UK brings new blood on to BoE supervisory board

31 May, 2012

Two ex-bankers and a trade unionist will join the Bank of England's supervisory board on June 1, Britain's finance ministry said on Wednesday, replacing retiring non-executives at a time when the BoE is drawing increased political scrutiny.
However, the new faces on what is known as the BoE's 'Court' have a similar background to their predecessors and are unlikely to assuage criticism of the body from politicians who believe it has failed to hold Governor Mervyn King to account.
Earlier on Wednesday, lawmakers on the British parliament's influential Treasury committee gave details of an inquiry into whether the BoE was accountable enough to wield sweeping new powers of financial regulation due to come into force next year. Treasury committee chairman and Conservative legislator Andrew Tyrie has criticised the Court for failing to investigate King's behaviour at the start of the financial crisis in 2007 when Britain suffered its first bank run in a century.
At the time of the collapse of Northern Rock, the BoE shared supervision with the finance ministry and another regulator, but from next year the BoE will take the primary role. "The Government is handing the Bank of England unprecedented powers," Tyrie said. "That is why it is important that we sort out the Bank's accountability to Parliament and the public. The Government's proposals ... simply aren't good enough."
The three new members of the Court are Dave Prentis, general secretary of Unison, Britain's biggest public-sector trade union; Bradley Fried, a former partner at management consultants McKinsey and ex-chief executive of Investec; and Tim Frost, who spent most of his career at J.P. Morgan and now chairs financial data company Markit.
Frost is a fund raiser for the ruling Conservative Party, while Prentis is a Labour Party activist. They replace Trades Union Congress general secretary Brendan Barber, AIA Group insurance chief executive Mark Tucker and Commonwealth Bank of Australia non-executive director Harrison Young, whose terms are ending, in Young's case two years early.

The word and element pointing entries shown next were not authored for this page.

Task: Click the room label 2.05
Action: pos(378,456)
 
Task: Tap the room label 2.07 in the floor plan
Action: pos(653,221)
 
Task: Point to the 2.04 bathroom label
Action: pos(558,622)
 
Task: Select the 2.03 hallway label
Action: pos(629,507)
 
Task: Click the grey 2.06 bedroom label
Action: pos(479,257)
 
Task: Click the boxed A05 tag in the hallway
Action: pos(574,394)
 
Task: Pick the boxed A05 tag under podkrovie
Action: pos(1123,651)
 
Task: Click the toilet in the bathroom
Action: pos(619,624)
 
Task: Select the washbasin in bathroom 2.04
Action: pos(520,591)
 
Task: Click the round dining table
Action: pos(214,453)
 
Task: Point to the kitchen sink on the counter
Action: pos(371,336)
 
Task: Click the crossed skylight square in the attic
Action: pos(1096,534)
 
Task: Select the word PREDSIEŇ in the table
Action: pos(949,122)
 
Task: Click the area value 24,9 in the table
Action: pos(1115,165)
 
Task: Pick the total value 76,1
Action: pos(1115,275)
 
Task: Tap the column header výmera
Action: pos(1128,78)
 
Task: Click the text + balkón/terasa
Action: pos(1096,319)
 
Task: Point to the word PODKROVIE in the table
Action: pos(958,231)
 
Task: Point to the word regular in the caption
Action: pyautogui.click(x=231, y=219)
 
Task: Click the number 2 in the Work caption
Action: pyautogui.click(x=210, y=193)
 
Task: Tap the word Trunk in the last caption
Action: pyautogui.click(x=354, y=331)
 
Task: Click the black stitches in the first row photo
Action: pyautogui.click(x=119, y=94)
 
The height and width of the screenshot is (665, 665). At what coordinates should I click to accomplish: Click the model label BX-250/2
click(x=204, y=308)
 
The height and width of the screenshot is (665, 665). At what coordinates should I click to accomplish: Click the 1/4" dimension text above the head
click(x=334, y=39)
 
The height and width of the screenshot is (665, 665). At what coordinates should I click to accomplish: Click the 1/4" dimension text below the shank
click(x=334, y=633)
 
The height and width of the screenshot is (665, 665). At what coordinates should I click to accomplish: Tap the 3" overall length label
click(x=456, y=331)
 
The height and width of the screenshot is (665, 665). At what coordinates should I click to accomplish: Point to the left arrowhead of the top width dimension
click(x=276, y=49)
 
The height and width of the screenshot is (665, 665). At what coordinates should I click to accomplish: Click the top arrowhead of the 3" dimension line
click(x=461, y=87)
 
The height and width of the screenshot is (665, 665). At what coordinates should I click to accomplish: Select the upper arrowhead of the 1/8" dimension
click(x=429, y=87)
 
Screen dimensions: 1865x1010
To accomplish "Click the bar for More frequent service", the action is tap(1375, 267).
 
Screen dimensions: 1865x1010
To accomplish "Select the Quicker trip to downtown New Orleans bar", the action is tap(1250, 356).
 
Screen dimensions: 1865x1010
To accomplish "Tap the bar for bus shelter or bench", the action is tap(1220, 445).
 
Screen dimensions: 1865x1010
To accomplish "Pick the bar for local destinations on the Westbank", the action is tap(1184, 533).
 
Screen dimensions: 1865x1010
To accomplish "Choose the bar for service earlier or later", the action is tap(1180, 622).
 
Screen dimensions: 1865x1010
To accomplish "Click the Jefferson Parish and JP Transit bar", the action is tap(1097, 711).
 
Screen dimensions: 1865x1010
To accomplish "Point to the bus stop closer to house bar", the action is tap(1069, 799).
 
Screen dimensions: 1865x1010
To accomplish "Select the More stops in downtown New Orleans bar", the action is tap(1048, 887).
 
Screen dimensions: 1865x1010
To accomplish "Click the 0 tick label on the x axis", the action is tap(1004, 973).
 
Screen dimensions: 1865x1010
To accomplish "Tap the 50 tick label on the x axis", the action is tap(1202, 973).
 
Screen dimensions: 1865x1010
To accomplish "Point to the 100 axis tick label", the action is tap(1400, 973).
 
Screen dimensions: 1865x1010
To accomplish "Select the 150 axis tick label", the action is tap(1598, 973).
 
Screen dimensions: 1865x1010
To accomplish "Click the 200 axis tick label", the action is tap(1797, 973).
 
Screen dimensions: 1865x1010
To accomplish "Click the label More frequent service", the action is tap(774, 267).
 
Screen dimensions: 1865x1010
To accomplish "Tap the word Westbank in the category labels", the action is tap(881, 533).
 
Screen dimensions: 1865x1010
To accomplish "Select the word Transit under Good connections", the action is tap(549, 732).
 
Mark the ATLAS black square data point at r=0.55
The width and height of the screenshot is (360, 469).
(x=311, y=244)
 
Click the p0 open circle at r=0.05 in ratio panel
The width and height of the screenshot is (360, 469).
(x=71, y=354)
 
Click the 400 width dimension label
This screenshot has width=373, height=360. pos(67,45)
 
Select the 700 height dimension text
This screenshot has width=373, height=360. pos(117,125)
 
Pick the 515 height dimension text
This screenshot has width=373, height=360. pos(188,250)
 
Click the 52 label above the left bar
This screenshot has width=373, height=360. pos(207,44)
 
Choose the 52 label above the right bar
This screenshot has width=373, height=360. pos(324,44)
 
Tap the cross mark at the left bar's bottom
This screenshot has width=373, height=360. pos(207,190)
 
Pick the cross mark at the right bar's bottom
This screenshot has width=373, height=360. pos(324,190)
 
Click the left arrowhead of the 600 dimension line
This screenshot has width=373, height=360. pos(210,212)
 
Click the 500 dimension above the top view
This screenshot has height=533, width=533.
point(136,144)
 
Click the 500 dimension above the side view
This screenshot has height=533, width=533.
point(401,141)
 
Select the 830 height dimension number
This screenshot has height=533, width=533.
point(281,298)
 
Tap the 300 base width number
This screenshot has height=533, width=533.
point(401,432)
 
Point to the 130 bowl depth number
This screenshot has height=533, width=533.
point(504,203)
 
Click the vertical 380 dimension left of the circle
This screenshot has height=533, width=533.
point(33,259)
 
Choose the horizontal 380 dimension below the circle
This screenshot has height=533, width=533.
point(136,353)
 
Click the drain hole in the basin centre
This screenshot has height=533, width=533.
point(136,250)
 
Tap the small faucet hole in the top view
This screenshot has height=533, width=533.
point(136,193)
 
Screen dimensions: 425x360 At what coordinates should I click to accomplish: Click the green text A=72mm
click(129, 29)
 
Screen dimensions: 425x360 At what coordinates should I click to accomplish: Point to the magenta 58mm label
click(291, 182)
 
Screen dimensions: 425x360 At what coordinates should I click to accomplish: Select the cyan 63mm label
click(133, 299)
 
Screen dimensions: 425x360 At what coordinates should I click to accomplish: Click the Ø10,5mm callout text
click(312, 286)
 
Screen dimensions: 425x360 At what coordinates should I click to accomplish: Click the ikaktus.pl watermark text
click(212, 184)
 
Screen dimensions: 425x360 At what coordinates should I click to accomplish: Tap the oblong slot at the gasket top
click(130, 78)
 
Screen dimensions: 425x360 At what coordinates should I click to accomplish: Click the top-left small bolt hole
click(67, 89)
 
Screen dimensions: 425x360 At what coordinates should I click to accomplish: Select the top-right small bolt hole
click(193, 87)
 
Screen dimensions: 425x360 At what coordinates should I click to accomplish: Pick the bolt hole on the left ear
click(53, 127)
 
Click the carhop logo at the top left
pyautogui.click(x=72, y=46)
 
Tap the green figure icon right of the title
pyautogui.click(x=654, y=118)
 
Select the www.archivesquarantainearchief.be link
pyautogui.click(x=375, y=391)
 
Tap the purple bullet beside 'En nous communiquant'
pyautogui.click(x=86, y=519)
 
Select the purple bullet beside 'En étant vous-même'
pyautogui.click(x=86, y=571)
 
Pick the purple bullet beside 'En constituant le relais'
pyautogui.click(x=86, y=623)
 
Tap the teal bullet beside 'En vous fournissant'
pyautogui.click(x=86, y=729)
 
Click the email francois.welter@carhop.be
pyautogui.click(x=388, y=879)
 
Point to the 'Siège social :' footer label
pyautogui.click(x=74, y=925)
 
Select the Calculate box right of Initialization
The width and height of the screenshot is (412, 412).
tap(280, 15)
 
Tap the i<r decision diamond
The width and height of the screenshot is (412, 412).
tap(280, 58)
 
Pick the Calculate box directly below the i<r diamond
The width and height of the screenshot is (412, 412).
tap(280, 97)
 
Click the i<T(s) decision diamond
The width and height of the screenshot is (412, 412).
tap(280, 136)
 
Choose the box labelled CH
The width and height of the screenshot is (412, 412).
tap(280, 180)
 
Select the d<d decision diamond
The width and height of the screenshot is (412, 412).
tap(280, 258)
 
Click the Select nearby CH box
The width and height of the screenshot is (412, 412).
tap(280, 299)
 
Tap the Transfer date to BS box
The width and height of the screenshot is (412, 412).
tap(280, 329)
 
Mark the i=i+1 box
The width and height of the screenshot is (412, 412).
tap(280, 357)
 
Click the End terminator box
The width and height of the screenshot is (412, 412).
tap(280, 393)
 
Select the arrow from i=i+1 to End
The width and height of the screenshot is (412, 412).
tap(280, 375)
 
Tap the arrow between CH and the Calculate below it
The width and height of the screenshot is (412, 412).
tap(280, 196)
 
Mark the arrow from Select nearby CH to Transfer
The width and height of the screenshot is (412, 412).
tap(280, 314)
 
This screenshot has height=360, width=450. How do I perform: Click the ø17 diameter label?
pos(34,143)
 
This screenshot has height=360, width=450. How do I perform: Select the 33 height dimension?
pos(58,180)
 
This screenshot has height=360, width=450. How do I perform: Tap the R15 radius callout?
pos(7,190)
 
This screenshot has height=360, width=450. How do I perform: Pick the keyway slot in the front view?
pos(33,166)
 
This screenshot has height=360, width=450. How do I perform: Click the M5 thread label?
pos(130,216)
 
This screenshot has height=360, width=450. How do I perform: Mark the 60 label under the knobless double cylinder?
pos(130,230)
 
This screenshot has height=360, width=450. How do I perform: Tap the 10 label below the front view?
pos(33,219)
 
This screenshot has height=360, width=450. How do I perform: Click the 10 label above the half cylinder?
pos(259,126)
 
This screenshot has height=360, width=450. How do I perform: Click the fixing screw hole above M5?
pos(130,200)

Separately, the finance ministry said it was advertising for a successor to Adam Posen, a member of the BoE's rate-setting Monetary Policy Committee who steps down at the end of August to head a major US economic think tank, the Peterson Institute. Posen has been one of the most publicly dovish voices on the MPC for most of his tenure, and was the main proponent of further asset purchases by the central bank. "Candidates must demonstrate that they have used their economic expertise operating at a very senior level in business, financial markets, a policymaking environment or academia," the finance ministry said in the advertisement.